Effective slides take time to produce – and for some reason no publisher seems to have been brave enough to bite-the-bullet and spend money on gaining competitive advantage by putting together excellent slides. It would take investment – but then surely that investment would lead to higher sales? Or maybe text book decisions aren’t actually made on how effective they are, and so there’s no point investing in better slides for lecturers to use?

The sad thing is that slides to accompany text books give a badge of respectability to awful material – legitimising poor decisions on the part of educators.

We wrote an article about this a while back looking at why academics make these mistakes, and what they should do instead. It doesn’t seem like anything has changed since we wrote this –

http://www.m62.net/presentation-theory/presentation-best-practice/powerpoint-in-education-academic-presentations/

I hope you find it interesting.

4 Laura August 24, 2010 at 8:49 am

Hi Joby:

Thanks for sharing your article. Well done.

I’m continually amazed at how little effort many teachers put into the act of teaching. Astounding.

What’s the cure for this epidemic?

5 Max Atkinson August 24, 2010 at 9:21 am

Some years ago, I worked out how much boring presentations were costing the British economy each year. The answer came out at £7.8 billion a year – an underestimate, because it didn’t take into account the amount of time speakers had spent preparing the slides, venue hire, travel & subsistence costs of the unfortunate audiences, etc. – see http://bit.ly/cb3FQv

Even more worrying is the potentially disastrous impact PPt is having on education throughout the world – which, here in the UK, goes far beyond the damage being done in universities. The most depressing news I’ve heard recently was that our local primary school (for 5-11 year olds) now teaches PowerPoint to its pupils!

I think the whole thing is a terrible disaster, born of technological accidents that effectively destroyed the age-old (and very effective) art of ‘chalk and talk’ – on which more at http://bit.ly/bhqql, and by typing ‘chalk and talk’ into the search box on my blog, or by reading Chapters 4-5 of my book ‘Lend Me Your Ears: All You Need to Know about Making Speeches and Presentations’ (Amazon USA: http://amzn.to/9c5gym Amazon UK: http://amzn.to/cxZ3SF

6 Reinhardt August 24, 2010 at 9:32 am

As a professor I would have loved being offended by the post… Sadly, however, it is so spot on that I cannot possibly be :(

At least part of the problem is the way that professors are typically measured. Most professors do not get measured in any significant way on their teaching, but majorly on research outputs. Therefore promotion, raises (or in systems where tenure needs to be earned, tenure) is linked to research. Now where would you concentrate your efforts, considering your incentives?

Clearly there are some that teach because of their love to share knowledge, to empower, and not to create new knowledge.
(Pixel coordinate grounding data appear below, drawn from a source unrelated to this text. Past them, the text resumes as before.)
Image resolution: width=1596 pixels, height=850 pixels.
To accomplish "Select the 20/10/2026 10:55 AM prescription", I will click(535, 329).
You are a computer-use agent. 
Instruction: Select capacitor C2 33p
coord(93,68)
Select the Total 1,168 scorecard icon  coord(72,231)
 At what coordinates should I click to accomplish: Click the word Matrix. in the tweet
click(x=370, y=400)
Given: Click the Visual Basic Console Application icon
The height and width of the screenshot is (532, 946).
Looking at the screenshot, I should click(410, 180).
And (un)fortunately their is a supply of students who learn despite the teaching that they receive, so the supply of postgrad research students stay reasonably alive…

Of course, many professors may be excellent researchers, but that does not mean that they are any good at presenting their research… you should go to academic conferences – considering that that is suppose to be their passion, the presentation quality is way too often downright shocking.

I’ve recently blogged about the lecturers being at students service… http://wp.me/pq60j-8g ;also that all presentations, even lectures are sales presentations http://wp.me/pq60j-7x and that lecturers should ask themselves what kind of teacher they are http://wp.me/pq60j-72

Some professors do try… but way too many don’t…

So my cure for the epidemic: change the incentive schemes…

7 Dermot December 8, 2010 at 2:29 pm

The most confusing part about the “death by powerpoint” phenomenon is that it is well-known now and yet still so many people still follow the “death by powerpoint” formats – what will it take to get people to shake off this habit?

8 Warwick John Fahy December 29, 2010 at 9:33 pm

Bullet-points powerpoint! A challenge for all presenters will be to completely abandon bullet points in the slides. Have a look at Steve Job’s presentations. No bullet-points at all.